シェールー・マハル公立女子中等学校(シンド州ゴトキ県)
シンド州ゴトキ地区にあるこの学校は、国際協力機構(JICA)が2016年から実施している無償資金協力案件「シンド州北部農村部女子前期中等教育強化計画」の対象校25校のうちのひとつです。3月に同校を訪問した際、建物は良好な状態にあり、生徒数を半分に減らして十分な距離を取るなど、教育活動はパキスタンの対新型コロナウイルス感染症ガイドラインに沿って行われていました。
同プロジェクトは、女子教育に大きな影響を与えたと評価されています。JICAが手がけた全54校の女子学校(シンド州北部の25校の他、シンド州南部の29校でも同様の案件が行われています)での初等教育レベルの生徒数は9,679人、中等教育レベルの生徒数は6,124人となっており、コロナ禍以前の時点でプロジェクト実施3年後の数値目標を既に越え、シンド州郊外における女子教育に予想以上の大きな影響を及ぼしました。

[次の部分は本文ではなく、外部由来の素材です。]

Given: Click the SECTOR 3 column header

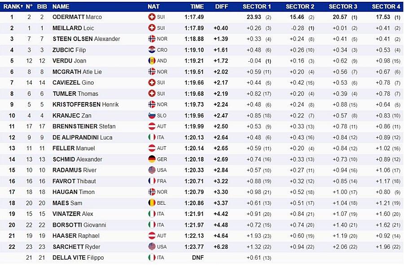Looking at the screenshot, I should point(343,6).
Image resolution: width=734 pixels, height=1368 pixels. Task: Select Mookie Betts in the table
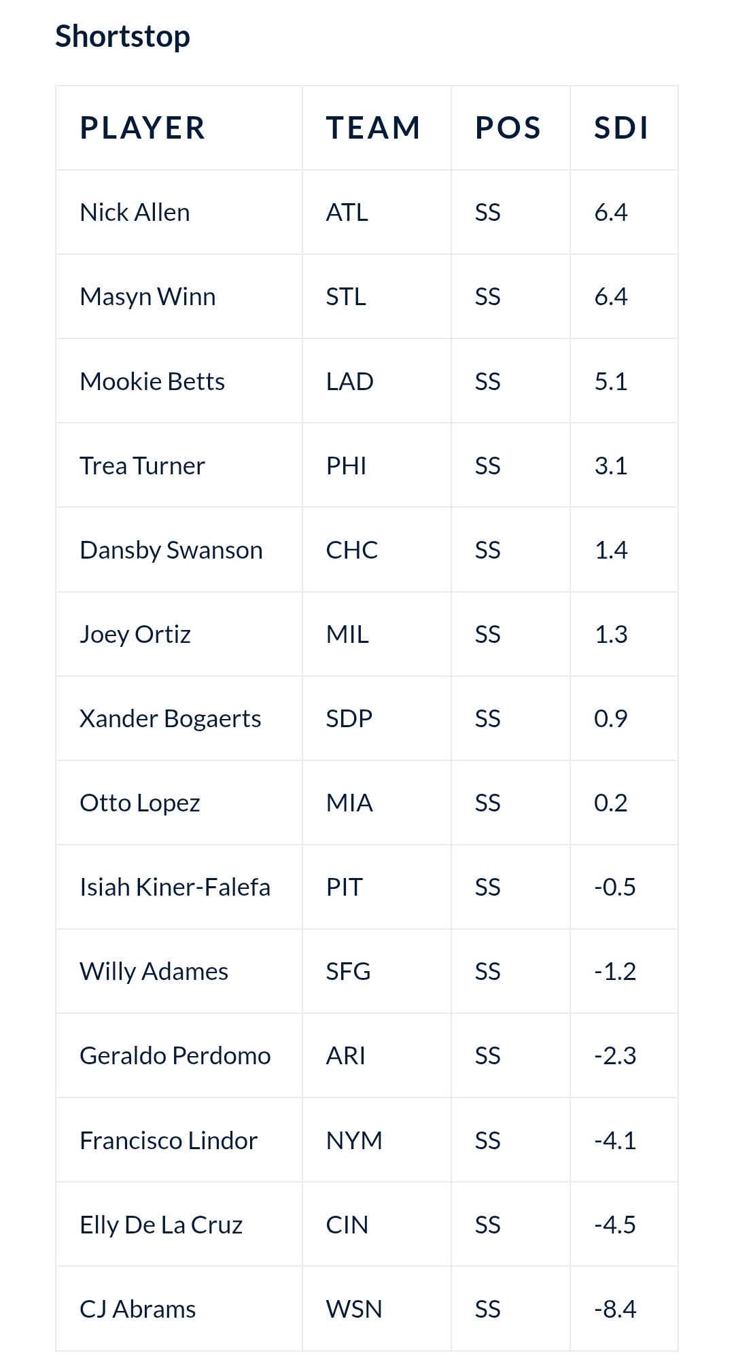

さらに、これらの学校への支援は、コロナ禍の学校閉鎖がはらむ退学リスクを防ぐことにも効果を発揮しています。主に進学先となる女子に中等教育を提供する学校が不足していることを主な背景に、案件実施前は、対象校の女子生徒のうち50%以上が中途退学せざるを得ませんでした。同案件実施後には、留年率が70~80%改善され、中退率も50%から20~30%へと大幅に減少しました。それだけではなく、少数民族への教育機会の提供、宗教間の調和、教育を通じた社会問題の解決など、学校における地域社会の役割も強化されました。
今回ご紹介した無償資金協力案件では、日本の取組及びその波及効果が、パキスタン・シンド州の地方部に住む人々の生活を向上させるため役立てられていることが再確認されました。また、これらのプロジェクトは、同案件の恩恵を受ける人々にとって、日本の文化や人々に興味を持つきっかけにもなっています。